Looking ahead at what this spurt of action will do to future reports, you should see a tick UP in sales activity (especially as the prior quarter saw the 50% plunge in activity so the future quarter will easily look way more positive in comparison), contracts signed, and perhaps even deal levels from quarter to quarter as this market seemed to price OUT Armageddon - so the bulls, brokers, and execs will likely have some supportive quarter-to-quarter data coming to build bottom call arguments in Q3 or Q4 in comparison to Q1's ugly discoveries. For me, I need to see fundamentals improve before jumping on that ship; so Ill remain considerably less bearish than I was only 18 months ago now that process has started, yet still cautious that the economy and likely our market may have another wave to deal with.

Breaking down the activity, most of the deals were for 1BR and 2BR properties, with 3BR properties seeing a nice tick up in action as well. The biggest driving force? Cheaper prices, hands down.

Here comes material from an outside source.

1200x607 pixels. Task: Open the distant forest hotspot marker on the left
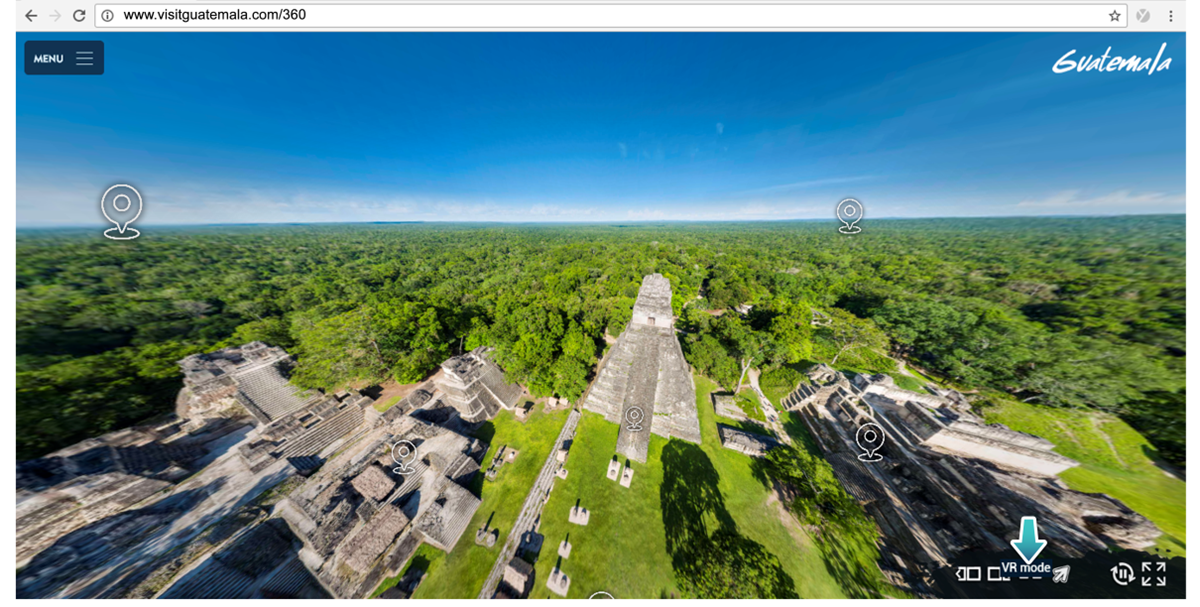click(121, 208)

Like I said, I feel that most of the people that wanted to buy, did. So where does that leave us now looking ahead? Well, that's the story. You cant look ahead by peeking into the rear view mirror, which is what you would be doing if you look back at the past action to try to predict future activity. So, I think we have a period of normalcy ahead, seasonality if you will, where this market will naturally slow down a bit until after Labor Day or so. I would expect:

a) contracts signed going forward to drop from past monthly levels - not quite as low as Q1 but not quite as high as Q2
b) new listings hitting the market to slow down a bit as sellers wait for seasonally more active months to maximize profit potential
c) properties to be taken off the market for various reasons if seller couldn't sell and doesn't have to
d) listing inventory to muddle, if not, rise a bit with the slowdown in action that is typical for this time of year


The wild card is equity markets affect on confidence and how that may make some view our markets - especially the higher end that got hit the most. This stock market is reflecting a stimulus induced recovery that who knows how long can last - the amount of stimulus is unprecedented. Its very likely we see the effects of stimulus on economic data in 2nd half - perhaps further boosting confidence. The loop can feed on itself and that may lead to higher stock prices and higher confidence for businesses. My fear is that stimulus induced economic recoveries are usually both not sustainable and not without its unintended consequences from financing them. For now, people just want the reflation party to roll on and stocks to rise making everyone feel a bit wealthier. After what we just went through, can you blame them? Party on Wayne, party on Garth!